Locum tenens is a confusing situation in the case where a physician takes a vacation or otherwise isn’t available and hires a physician to see patients on site, Medicare can deny the claim unless it is properly documented. The reason is that Medicare is very strict about seeing specific modifiers on medical billing claims that involve a substitute or locum tenens physician.


Further, your medical billing claim must have the time limits observed for locum tenens doctors. Otherwise, Medicare won’t pay for their services rendered to patients. Also, you can’t hire a locum tenens as extra staff. This includes situations where the regular attending physician goes on vacation, has an illness with a lengthy recovery time, maternity or family healthy leave, or educational reasons such as attending continuing medical education classes. When you use a locum tenens physician it must always be in the capacity as a temporary replacement that substitutes for the services of a specific physician.

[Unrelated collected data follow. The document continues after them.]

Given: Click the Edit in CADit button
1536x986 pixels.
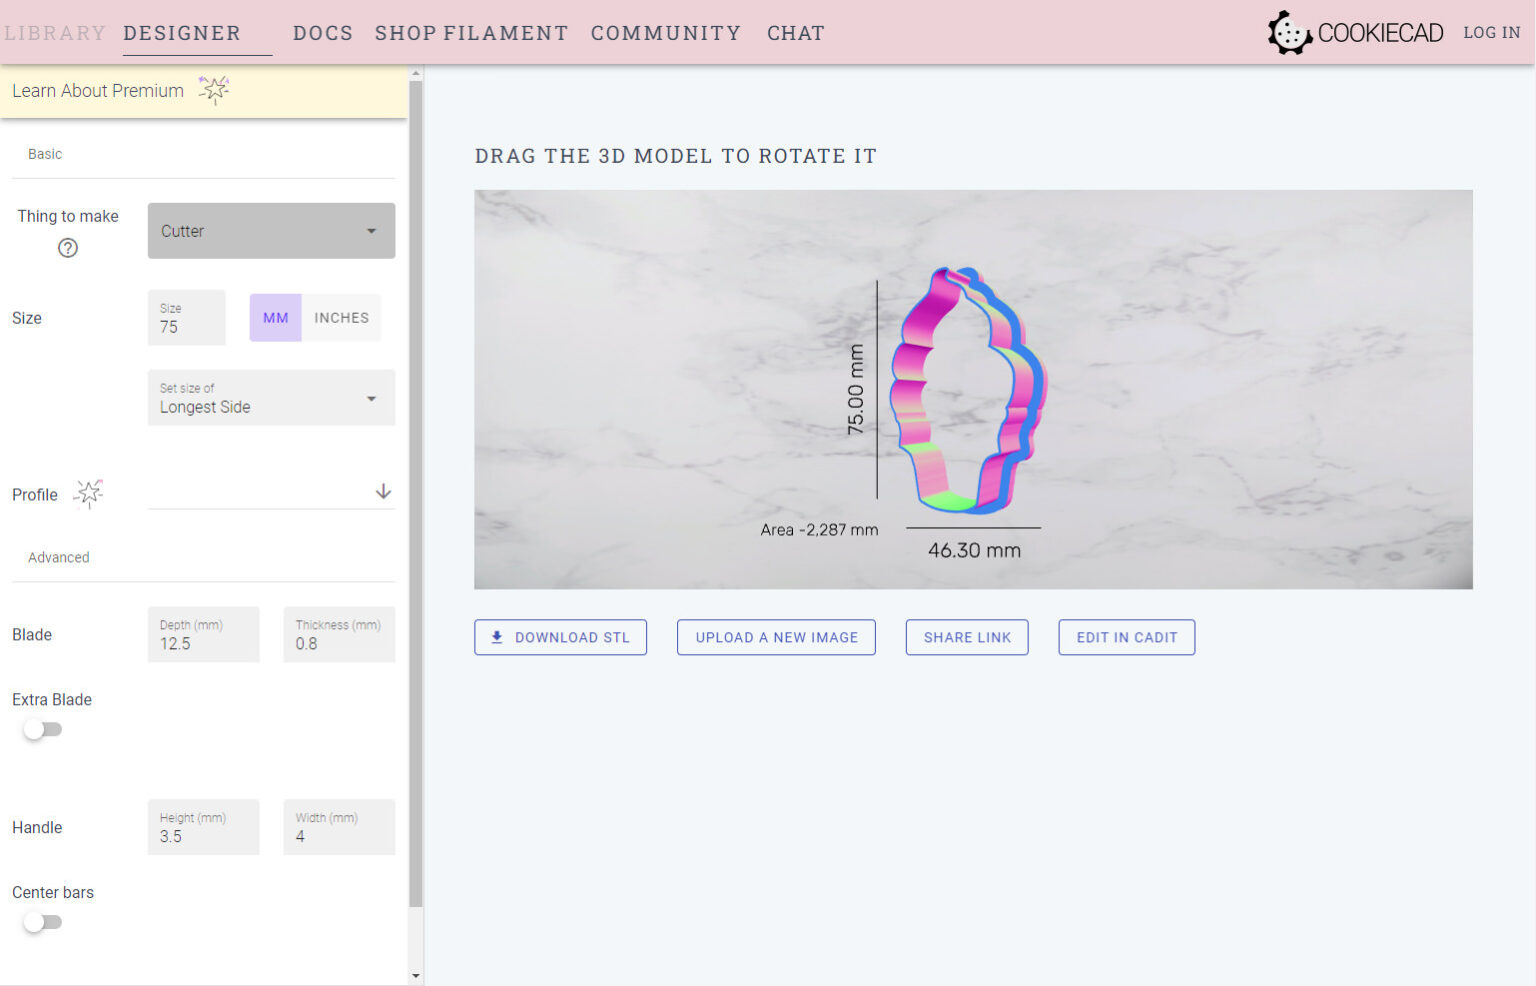Looking at the screenshot, I should (x=1126, y=637).
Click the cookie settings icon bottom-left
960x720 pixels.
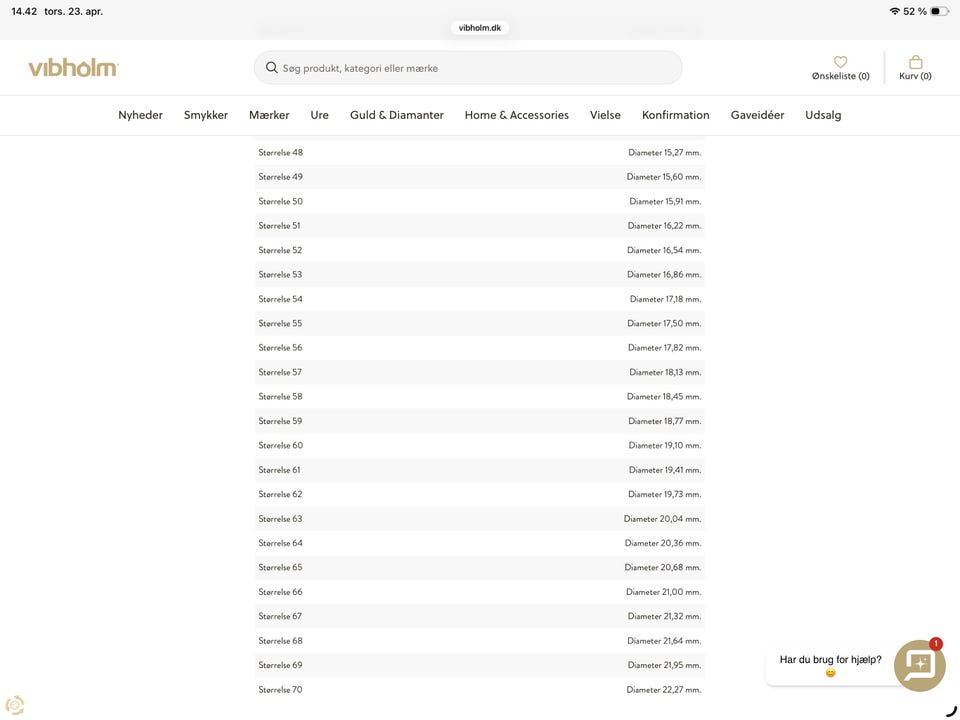15,705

Remember to use Modifier Q6 on all your locum tenens claims. There are some extra steps that must be taken in order for your locum tenens claims to be reimbursed by Medicare. The Q modifier should be listed as a procedure code so Medicare knows you’re claiming services rendered by a locum tenens physician. If you don’t use the modifier, you claim will likely be denied. Also the maximum time limit for billing for locum tenens physicians is currently sixty days for Medicare and private payers will have different criteria for length of service. Call before you file is a good rule of thumb, you may be missing reimbursements if you don’t. Some good questions to ask would be if the payer requires the locum tenens be credentialed even for a short period of service time; also, which provider’s ID would they prefer to be reported?

Using the correct modifier and a call before you file can save you a lot of hassles and delays in receiving your reimbursements for the locum tenens type of medical billing claims.